Overlooking a forest in Uncharted 4

Haven’t I seen this place before? (Uncharted 4)

Meanwhile, with Jak, Naughty Dog’s artists had carte blanche to explore all manner of wacky technologies, beleaguered cities, elaborate ancient temples, and much more. The results are colourful, vivid, and varied — a feast for the eyes.

Jak on a jet board in the forest of Jak II

(Jak II)

Jak standing in a Precursor tent

(Jak II)

Weapons factory in Jak II

(Jak II)

Admittedly, the first game’s visuals are somewhat puerile, at times looking like the goofy, distorted, and psychedelic stylings of cartoonist Vaughn Bode.

An enemy design from the first Jak game

(Jak & Daxter: The Precursor Legacy)

But the sequels embraced the series’ cartoon roots while shedding the awkwardness for slightly more believable, human-inspired environments and characters.

Final Thoughts

It’s no small wonder why Naughty Dog moved away from Jak & Daxter’s platforming-centric and cartoon-inspired design.

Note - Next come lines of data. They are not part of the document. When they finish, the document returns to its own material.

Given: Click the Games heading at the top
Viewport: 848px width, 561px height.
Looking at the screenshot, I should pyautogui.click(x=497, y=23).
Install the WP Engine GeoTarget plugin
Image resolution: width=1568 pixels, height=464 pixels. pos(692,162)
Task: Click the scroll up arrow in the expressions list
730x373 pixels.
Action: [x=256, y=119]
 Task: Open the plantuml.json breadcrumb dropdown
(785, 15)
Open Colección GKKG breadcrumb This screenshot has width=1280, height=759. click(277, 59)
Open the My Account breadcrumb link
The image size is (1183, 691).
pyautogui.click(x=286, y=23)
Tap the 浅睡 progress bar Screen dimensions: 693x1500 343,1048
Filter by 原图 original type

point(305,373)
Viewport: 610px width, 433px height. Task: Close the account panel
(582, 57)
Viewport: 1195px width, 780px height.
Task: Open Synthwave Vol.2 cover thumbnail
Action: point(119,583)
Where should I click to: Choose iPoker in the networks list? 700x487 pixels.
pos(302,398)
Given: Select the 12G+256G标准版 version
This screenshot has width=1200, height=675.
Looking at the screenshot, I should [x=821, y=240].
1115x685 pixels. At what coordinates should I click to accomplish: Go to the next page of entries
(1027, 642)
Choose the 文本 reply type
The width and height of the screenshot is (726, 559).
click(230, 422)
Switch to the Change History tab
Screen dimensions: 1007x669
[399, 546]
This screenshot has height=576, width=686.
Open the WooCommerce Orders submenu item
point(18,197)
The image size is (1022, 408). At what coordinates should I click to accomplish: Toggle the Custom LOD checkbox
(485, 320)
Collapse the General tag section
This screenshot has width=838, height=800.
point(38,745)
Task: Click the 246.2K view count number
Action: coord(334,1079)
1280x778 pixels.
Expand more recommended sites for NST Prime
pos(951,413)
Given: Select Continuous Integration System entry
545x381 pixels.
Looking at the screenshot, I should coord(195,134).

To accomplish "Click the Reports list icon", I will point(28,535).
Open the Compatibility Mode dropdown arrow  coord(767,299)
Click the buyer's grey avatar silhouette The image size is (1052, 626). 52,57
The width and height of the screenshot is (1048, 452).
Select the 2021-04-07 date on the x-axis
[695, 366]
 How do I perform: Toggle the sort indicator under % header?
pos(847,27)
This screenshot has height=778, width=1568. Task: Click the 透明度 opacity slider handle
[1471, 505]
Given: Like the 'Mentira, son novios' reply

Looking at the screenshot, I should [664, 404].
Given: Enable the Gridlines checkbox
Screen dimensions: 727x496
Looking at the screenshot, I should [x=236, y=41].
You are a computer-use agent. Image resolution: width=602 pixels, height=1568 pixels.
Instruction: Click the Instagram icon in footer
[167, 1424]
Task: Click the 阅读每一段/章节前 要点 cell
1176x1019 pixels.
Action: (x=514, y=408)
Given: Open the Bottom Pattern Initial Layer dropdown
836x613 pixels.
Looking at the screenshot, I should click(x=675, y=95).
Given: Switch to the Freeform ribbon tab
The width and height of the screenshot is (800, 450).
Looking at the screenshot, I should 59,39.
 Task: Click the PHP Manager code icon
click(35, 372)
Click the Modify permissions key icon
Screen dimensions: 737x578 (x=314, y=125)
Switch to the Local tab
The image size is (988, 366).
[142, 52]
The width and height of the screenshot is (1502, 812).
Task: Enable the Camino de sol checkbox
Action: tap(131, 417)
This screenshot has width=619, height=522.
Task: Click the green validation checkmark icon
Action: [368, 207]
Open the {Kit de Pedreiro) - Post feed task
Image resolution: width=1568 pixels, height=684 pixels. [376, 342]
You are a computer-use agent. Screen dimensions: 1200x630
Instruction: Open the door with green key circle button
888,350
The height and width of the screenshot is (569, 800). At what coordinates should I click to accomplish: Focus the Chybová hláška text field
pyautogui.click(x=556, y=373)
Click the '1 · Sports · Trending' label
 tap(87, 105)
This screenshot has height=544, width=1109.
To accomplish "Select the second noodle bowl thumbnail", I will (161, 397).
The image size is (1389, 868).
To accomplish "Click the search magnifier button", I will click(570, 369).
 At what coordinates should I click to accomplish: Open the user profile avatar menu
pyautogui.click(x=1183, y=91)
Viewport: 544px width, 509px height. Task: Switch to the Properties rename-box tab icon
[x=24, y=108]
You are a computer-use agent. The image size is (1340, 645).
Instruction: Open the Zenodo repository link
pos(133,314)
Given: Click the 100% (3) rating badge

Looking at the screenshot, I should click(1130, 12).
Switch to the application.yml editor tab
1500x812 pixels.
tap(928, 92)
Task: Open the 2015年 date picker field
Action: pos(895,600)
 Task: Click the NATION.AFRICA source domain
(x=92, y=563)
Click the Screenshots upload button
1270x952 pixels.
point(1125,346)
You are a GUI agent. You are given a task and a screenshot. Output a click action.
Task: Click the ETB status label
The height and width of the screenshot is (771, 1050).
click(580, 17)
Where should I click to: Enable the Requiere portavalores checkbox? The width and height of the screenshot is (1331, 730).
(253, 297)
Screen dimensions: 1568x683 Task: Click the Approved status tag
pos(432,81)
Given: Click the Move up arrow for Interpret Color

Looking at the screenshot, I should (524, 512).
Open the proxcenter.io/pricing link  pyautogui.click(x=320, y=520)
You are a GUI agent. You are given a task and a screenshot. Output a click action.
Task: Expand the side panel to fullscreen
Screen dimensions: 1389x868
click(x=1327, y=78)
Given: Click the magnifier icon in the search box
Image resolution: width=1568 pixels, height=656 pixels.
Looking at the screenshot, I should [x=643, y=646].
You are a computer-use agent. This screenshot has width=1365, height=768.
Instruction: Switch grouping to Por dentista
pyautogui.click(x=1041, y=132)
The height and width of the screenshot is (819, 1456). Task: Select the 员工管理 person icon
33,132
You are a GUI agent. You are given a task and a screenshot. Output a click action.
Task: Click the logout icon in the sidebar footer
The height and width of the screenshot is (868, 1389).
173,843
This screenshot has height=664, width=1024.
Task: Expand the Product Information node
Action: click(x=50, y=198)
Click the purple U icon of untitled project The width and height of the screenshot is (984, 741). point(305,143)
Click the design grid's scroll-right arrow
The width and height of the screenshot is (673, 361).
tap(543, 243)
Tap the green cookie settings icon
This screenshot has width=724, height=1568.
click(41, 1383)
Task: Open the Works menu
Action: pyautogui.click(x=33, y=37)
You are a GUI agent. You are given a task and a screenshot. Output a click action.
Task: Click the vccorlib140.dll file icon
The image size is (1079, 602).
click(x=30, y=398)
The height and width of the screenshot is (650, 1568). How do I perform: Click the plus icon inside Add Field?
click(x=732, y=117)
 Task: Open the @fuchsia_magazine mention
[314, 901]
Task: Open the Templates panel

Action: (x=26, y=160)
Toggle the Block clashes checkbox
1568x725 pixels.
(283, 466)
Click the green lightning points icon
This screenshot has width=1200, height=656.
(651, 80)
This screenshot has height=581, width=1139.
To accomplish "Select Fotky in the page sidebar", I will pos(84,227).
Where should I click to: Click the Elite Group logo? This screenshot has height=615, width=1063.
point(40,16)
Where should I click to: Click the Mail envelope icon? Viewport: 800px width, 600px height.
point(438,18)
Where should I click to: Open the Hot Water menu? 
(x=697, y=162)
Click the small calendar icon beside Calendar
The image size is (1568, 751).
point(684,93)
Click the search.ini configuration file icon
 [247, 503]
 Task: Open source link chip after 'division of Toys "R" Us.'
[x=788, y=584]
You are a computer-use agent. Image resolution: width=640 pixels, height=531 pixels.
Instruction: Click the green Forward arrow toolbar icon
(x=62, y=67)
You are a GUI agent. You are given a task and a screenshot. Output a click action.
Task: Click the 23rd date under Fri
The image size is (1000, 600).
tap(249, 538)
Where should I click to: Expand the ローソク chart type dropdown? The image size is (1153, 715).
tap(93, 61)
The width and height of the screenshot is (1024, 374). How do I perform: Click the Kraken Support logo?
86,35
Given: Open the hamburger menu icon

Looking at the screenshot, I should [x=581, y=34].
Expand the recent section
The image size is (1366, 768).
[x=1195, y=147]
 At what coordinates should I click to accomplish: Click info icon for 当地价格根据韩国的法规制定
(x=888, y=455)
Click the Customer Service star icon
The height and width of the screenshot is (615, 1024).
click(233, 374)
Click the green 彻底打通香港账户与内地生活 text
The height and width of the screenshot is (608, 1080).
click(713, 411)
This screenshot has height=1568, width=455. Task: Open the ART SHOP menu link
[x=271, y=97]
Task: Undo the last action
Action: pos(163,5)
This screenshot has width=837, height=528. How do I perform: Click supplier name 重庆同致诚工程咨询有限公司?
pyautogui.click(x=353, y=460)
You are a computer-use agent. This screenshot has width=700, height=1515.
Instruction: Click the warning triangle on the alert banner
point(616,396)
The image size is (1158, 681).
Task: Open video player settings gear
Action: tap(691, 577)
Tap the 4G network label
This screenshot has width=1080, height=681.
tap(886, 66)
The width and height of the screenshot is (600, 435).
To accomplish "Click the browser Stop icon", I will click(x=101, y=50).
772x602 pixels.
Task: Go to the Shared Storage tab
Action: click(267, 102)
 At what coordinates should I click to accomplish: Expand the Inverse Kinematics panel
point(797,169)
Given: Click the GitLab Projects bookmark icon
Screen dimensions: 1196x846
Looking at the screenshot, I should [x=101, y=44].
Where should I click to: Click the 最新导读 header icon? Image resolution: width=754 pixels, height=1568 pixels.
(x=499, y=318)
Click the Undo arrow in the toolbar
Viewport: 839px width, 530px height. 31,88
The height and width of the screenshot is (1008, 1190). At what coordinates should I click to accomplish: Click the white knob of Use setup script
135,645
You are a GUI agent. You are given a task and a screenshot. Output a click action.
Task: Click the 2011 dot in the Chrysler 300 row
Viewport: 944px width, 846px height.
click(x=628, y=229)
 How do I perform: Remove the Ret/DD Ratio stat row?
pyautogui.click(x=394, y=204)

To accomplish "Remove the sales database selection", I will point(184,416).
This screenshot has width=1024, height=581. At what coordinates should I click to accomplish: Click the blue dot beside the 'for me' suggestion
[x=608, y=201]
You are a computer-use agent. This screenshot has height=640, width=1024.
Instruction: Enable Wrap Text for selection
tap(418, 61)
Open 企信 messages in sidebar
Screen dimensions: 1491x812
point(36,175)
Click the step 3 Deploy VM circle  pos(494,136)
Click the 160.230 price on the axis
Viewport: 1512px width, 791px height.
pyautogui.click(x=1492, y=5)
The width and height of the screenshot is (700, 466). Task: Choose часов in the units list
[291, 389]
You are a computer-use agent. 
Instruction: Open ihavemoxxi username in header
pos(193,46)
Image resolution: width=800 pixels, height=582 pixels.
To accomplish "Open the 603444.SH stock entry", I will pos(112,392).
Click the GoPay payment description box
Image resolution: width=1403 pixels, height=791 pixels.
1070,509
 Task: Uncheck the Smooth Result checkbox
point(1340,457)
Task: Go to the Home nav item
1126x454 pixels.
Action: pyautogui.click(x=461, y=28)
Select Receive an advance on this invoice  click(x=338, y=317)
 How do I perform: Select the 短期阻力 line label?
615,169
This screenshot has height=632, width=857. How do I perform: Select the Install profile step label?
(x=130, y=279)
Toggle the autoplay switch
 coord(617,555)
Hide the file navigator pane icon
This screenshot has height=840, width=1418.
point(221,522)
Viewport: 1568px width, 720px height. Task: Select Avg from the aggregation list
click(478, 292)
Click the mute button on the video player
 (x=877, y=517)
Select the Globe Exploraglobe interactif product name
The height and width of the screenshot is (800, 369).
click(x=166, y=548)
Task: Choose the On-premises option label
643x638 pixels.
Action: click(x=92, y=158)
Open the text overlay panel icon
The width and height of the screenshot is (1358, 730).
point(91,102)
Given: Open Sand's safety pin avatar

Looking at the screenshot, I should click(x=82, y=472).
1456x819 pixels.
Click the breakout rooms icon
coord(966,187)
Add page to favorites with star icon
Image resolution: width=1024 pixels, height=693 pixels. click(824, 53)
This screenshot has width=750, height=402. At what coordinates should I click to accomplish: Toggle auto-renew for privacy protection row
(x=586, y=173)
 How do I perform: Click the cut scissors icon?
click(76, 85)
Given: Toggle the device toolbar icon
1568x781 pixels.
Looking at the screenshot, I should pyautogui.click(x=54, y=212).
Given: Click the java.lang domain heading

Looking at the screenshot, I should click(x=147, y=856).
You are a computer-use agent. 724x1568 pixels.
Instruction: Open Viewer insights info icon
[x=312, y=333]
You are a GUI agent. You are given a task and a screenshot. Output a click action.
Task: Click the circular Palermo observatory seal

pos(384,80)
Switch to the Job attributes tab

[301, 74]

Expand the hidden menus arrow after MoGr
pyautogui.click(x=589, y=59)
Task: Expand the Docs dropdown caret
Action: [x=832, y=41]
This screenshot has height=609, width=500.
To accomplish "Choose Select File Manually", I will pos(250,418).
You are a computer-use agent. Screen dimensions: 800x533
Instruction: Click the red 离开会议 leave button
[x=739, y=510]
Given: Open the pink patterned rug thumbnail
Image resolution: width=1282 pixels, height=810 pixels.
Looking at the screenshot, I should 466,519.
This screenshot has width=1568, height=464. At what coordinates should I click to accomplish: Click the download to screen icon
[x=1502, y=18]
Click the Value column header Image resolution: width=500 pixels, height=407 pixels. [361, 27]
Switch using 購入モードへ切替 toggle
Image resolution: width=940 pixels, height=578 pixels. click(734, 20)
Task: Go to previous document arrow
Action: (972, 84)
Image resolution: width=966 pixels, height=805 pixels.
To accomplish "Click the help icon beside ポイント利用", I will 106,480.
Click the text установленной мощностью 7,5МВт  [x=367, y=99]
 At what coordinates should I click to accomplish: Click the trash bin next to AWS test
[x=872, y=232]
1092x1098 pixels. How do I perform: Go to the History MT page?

Advancements in visual fidelity and the necessity of appealing to a widening player demographic catalyzed their inevitable shift to grounded, cinematic titles like Uncharted and The Last of Us.

But artistic accomplishment aside, I can’t help but feel that both franchises haven’t eclipsed Jak & Daxter in terms of raw fun and visual novelty. And for me, that’s what video games are all about.